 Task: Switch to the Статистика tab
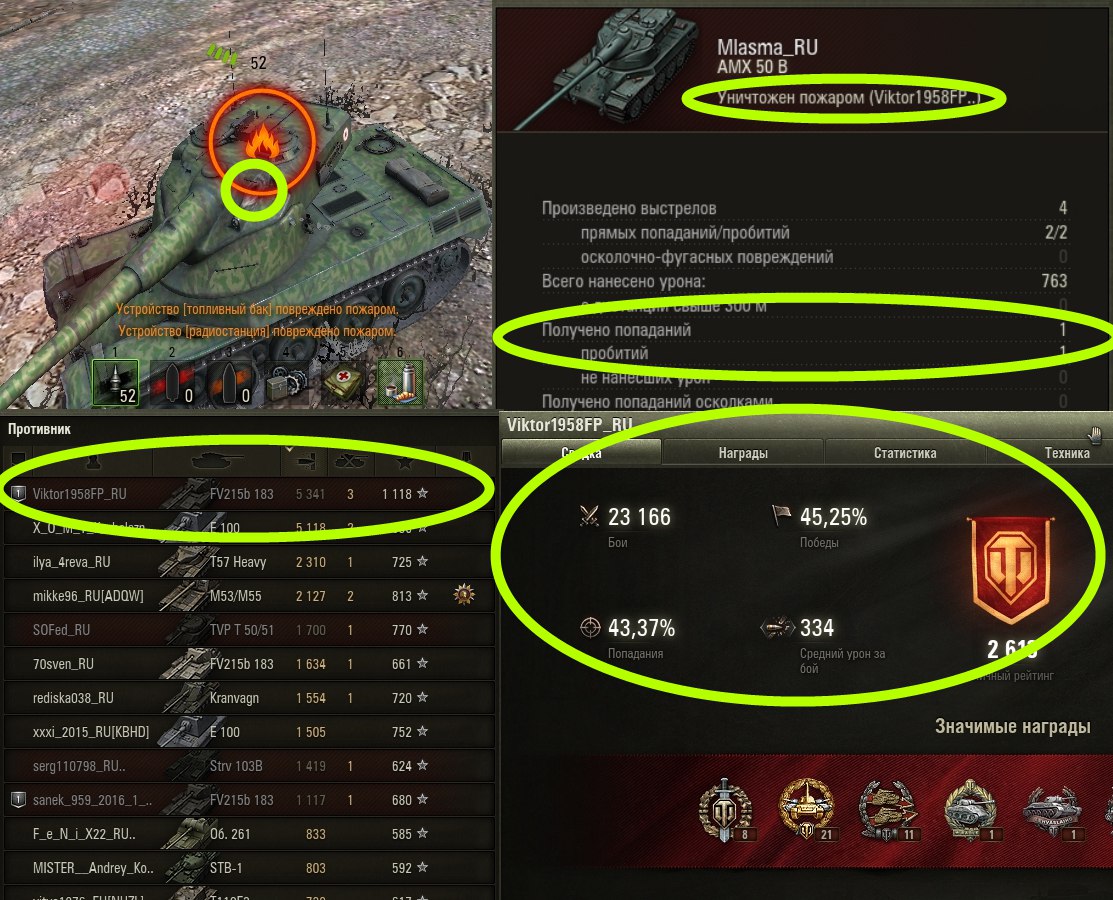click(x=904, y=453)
= = = = = = =
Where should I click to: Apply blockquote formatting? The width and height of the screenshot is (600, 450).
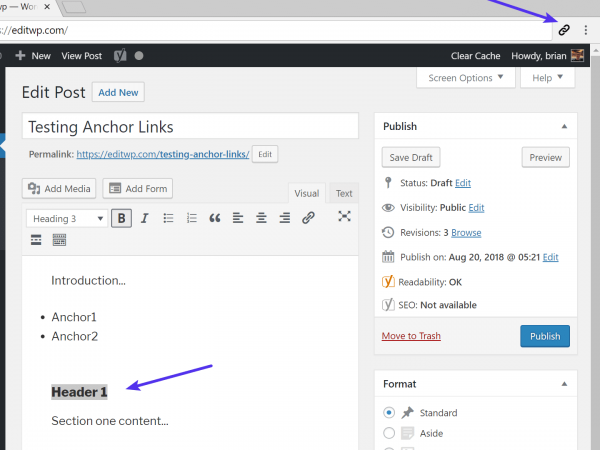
= = = = = = =
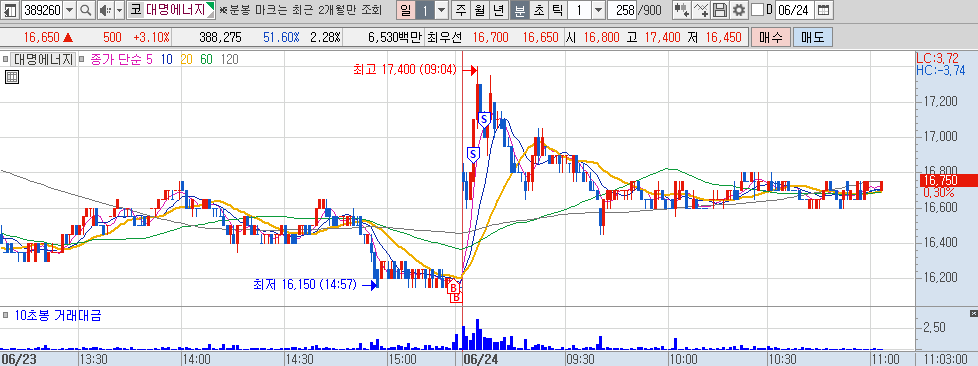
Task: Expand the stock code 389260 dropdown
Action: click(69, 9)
= = = = = = =
▶ [Required work]
Identify every line in the rows above that contains the word "Task", and copy each of those lines.

▶ [Solution to the problem]
 Task: Switch to the Статистика tab
Task: Expand the stock code 389260 dropdown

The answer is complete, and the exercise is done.